Galiba bu haftanın sonuna kadar bir takım siyasi hamleleri ve yapılanmaları daha göreceğiz gibi.

Hatta 24 Haziran haftasına kadar çok önemli siyasi gelişmelere de gebe bir gündemle karşılaşmamız bile muhtemel.

AKP’nin 15 yıldır iktidarını devam ettirmek istemesi, muhalefetin var olma savaşı vermesi, toplumun adeta keskinleşerek iki ana bloka ayrılmış olması, bu seçimin önemini artırıyor.

Seçimin önemi arttıkça ekonominin önemi ve gündem konusu olması da azalıyor.

Şimdi gelin erken seçimle beraber ekonomiyi de çok etkileyecek olan alınmış ve alınabilecek bazı siyasi karar veya sinyallere bakalım.

- Bunlardan ilki, yaklaşık 2 aydan beri sessizce gündemde tutulan imar affı konusu. Bu, milyonlarca kişiyi ilgilendiren, Hükümetin ifadesiyle İmar Barışı olarak adlandırılan, seçim arifesinde muhalefetin bile sesini çok yükseltemeyeceği bir siyasi hamle. Ciddi bir oy fırsatı!:..

- İmar barışı kadar önemli bir diğer husus da vergi affı veya barışı. AKP Hükümetinin iktidarı süresince defalarca gündeme getirip uyguladığı ve 2015 yılından bu tarafa biriken sıkıntıları çözmesi bakımından önemli bir konu. Zaten vergi toplanamayan bir dönemde bu düzenleme ihtiyacı kendini gösteriyor.

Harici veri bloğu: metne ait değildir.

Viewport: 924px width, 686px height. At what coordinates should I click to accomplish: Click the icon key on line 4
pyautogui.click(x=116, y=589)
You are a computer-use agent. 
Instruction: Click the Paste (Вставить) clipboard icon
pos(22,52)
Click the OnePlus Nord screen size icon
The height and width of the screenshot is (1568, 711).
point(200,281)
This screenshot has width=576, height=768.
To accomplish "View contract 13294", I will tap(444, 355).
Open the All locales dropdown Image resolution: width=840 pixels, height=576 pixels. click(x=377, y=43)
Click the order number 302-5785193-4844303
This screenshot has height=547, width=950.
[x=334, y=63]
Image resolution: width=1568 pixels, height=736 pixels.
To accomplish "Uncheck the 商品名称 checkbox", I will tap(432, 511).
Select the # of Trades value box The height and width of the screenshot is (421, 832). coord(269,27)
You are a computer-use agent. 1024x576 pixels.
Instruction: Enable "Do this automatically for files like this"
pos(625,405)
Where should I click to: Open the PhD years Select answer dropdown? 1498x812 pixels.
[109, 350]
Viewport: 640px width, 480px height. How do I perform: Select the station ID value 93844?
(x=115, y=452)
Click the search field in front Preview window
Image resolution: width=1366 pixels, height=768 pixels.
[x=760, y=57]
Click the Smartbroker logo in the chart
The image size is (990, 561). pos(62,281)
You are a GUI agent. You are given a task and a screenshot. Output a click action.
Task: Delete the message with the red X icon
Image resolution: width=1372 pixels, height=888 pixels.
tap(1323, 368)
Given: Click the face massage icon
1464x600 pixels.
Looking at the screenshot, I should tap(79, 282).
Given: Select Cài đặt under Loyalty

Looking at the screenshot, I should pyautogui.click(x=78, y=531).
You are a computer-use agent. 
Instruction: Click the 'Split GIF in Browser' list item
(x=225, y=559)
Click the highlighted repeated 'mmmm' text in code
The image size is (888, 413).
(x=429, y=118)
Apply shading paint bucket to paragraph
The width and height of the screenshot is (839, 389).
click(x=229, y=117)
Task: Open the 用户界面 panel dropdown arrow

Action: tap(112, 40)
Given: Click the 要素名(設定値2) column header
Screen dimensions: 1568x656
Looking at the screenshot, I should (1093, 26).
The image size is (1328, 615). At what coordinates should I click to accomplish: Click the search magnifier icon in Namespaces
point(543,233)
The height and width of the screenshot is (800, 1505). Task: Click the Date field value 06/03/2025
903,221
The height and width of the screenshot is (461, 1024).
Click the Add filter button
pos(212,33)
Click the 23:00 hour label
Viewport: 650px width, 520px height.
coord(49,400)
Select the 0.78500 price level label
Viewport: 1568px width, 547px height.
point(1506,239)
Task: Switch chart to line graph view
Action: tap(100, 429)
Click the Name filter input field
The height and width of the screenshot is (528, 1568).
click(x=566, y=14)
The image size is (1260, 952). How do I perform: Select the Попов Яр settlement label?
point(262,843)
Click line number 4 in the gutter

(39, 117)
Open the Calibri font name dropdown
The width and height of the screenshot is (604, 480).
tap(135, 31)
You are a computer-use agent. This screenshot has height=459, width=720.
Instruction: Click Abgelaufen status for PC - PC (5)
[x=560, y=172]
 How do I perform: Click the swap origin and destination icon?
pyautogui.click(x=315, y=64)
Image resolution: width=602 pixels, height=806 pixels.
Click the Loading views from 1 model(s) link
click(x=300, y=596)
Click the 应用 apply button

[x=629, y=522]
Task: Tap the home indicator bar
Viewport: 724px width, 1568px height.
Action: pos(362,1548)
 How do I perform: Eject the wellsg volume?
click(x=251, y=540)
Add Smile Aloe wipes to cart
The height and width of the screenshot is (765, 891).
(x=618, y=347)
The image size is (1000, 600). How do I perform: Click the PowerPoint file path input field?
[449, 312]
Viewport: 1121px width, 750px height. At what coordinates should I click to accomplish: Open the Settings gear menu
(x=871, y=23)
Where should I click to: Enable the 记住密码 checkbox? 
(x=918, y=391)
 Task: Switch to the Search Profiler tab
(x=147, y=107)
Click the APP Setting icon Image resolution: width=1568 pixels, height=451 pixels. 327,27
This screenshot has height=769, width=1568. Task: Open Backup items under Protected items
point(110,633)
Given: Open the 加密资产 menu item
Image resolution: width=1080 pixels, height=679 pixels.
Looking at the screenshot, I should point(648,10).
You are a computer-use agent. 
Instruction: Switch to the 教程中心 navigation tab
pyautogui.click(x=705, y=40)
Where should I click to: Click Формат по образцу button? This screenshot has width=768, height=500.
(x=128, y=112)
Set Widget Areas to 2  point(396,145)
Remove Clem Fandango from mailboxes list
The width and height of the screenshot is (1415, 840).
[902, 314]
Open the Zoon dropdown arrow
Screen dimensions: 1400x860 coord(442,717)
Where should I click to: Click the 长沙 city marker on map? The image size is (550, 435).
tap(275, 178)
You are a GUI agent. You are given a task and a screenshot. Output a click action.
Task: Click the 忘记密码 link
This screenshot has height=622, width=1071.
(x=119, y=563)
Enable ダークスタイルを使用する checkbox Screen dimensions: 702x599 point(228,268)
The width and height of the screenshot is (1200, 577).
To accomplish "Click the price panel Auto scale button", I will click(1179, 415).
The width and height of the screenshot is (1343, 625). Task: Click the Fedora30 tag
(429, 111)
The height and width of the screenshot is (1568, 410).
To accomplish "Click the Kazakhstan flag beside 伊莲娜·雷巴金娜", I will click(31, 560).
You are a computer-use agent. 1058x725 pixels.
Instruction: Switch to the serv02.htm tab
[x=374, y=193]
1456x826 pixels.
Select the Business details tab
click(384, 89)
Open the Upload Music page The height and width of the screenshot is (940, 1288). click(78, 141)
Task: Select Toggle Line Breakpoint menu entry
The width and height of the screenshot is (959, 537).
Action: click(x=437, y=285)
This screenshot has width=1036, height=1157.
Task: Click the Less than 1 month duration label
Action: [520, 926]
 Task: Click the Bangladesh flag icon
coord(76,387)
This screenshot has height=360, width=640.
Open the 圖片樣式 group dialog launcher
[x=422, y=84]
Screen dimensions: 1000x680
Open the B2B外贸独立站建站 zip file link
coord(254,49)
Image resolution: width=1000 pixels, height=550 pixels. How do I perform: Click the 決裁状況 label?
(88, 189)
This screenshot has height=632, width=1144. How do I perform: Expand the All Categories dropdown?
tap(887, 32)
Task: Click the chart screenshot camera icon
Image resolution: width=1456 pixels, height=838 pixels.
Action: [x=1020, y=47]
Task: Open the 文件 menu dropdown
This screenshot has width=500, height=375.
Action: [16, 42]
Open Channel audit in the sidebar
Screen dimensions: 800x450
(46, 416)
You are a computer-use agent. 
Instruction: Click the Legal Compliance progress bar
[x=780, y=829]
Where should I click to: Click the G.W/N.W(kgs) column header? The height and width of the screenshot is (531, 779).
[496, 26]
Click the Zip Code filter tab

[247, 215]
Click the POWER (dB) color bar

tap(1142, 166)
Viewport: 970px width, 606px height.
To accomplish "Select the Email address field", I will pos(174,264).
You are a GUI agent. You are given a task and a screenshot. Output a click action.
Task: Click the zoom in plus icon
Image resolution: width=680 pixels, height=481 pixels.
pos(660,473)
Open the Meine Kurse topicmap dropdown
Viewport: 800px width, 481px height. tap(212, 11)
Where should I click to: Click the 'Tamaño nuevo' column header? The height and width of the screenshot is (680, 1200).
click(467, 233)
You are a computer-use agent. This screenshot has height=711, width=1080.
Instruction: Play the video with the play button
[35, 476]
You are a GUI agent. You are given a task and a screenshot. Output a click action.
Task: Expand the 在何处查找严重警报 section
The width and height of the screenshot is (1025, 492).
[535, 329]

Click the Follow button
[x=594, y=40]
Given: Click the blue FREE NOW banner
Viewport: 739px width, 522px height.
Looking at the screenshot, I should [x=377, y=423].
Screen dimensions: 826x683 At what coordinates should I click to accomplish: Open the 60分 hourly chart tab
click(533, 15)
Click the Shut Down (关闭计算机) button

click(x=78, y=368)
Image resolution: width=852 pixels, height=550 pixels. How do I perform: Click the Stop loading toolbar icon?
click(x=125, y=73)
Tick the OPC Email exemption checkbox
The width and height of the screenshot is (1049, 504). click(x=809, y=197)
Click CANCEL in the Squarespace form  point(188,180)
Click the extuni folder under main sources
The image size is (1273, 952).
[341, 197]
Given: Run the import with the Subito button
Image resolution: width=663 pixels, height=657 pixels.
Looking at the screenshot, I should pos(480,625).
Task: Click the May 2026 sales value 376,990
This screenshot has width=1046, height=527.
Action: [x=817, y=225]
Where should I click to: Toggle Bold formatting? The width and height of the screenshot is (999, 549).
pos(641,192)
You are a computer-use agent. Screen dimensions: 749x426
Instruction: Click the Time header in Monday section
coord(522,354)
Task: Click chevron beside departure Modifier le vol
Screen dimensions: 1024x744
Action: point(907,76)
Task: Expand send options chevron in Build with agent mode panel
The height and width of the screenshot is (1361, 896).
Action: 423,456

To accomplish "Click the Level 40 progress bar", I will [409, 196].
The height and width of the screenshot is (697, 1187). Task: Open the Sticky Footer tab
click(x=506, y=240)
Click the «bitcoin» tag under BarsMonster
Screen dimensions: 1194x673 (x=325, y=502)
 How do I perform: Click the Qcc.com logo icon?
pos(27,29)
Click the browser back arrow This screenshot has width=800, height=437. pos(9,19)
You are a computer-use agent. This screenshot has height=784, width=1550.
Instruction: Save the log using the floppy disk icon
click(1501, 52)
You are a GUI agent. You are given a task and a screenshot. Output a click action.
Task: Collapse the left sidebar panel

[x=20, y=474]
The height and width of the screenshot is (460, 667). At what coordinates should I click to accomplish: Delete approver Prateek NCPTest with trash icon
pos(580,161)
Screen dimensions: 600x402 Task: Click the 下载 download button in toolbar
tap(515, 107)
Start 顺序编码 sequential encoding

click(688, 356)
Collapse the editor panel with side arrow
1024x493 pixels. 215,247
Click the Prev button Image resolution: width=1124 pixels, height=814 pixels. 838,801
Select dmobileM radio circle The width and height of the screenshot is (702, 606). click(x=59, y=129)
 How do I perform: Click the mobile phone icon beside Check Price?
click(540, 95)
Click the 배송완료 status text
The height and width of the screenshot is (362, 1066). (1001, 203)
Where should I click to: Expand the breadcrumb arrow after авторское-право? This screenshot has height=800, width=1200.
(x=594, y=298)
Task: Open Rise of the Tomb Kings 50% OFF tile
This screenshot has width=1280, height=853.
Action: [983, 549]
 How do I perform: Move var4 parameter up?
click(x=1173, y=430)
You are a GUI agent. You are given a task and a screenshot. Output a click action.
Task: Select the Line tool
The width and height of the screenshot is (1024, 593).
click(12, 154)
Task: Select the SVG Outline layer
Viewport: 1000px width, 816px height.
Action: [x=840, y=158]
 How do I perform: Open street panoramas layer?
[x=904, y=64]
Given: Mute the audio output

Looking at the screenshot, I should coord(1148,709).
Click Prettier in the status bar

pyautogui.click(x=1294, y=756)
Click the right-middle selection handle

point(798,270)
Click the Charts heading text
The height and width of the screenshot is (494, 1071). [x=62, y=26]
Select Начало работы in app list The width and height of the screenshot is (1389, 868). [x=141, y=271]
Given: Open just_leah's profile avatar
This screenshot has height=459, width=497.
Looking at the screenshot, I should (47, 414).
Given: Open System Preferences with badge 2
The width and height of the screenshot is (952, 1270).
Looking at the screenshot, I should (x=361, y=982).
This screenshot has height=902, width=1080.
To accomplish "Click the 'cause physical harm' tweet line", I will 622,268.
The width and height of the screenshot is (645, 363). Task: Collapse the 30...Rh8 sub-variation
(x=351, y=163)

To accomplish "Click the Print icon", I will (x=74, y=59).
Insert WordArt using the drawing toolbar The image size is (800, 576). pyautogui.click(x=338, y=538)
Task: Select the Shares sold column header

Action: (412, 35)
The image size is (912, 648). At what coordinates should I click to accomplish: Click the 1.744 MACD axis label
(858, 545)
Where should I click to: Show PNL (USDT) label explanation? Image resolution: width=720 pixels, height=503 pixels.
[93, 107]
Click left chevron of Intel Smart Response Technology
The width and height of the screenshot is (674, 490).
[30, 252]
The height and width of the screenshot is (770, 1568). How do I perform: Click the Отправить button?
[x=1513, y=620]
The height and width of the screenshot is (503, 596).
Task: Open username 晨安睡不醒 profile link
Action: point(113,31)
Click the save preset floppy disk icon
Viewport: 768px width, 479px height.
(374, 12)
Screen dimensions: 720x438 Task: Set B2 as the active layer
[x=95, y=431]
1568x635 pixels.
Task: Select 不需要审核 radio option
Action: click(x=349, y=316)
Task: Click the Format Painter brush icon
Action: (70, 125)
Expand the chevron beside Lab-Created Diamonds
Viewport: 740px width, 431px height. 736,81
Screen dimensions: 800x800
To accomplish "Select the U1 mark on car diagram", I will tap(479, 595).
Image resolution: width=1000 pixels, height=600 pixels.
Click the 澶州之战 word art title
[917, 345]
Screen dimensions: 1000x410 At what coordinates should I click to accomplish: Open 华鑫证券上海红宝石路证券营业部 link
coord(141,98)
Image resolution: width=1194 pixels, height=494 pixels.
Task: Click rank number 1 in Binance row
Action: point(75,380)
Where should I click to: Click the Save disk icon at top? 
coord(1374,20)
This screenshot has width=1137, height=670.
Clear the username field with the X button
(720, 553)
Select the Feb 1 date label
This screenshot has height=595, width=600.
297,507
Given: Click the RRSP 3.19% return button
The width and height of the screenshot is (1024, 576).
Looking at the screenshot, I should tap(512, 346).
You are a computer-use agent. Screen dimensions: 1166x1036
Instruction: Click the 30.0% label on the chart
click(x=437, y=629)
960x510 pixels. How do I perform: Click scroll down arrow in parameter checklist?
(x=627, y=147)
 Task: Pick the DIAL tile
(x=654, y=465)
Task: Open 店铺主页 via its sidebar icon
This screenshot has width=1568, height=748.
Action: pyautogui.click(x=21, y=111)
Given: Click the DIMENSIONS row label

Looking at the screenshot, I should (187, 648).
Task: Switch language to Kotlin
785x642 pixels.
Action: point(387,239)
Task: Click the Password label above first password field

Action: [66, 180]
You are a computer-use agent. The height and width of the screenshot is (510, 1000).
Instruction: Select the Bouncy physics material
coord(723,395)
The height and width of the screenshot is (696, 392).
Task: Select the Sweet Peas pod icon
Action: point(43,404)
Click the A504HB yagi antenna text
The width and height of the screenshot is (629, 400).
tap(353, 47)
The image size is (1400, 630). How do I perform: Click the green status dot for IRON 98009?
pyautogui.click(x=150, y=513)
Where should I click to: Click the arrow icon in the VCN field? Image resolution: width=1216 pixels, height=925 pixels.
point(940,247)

- Vergi affı veya barışı ile birlikte diğer para cezaları ve bazı önemsiz cezaların gündeme gelmesi de an meselesi.

- Bir başka beklenti ise bedelli askerlik konusu. Bu da Hükümetin defalarca cesur bir şekilde uyguladığı bir düzenleme. Burada gelir sağlamaktan daha çok başka faktörler öne çıkıyor.

- … ve muhtemel diğer hamleler!...

Bu hamlelerin, seçim nedeniyle Meclis’in kapanmasından önce yapılması şart.

Böyle bir ortamda herhalde ekonominin temel sorunları ele alınmaz. Aksine ekonomiye yakın ve uzak vadede yükler getirecek popülist uygulamalar olur.

Kaldı ki ekonominin bütçe açığı, özellikle nakit açığı ve kronik cari açığı devam ede dururken; bu sıkıntılar ekonomi üzerine tuz biber eker.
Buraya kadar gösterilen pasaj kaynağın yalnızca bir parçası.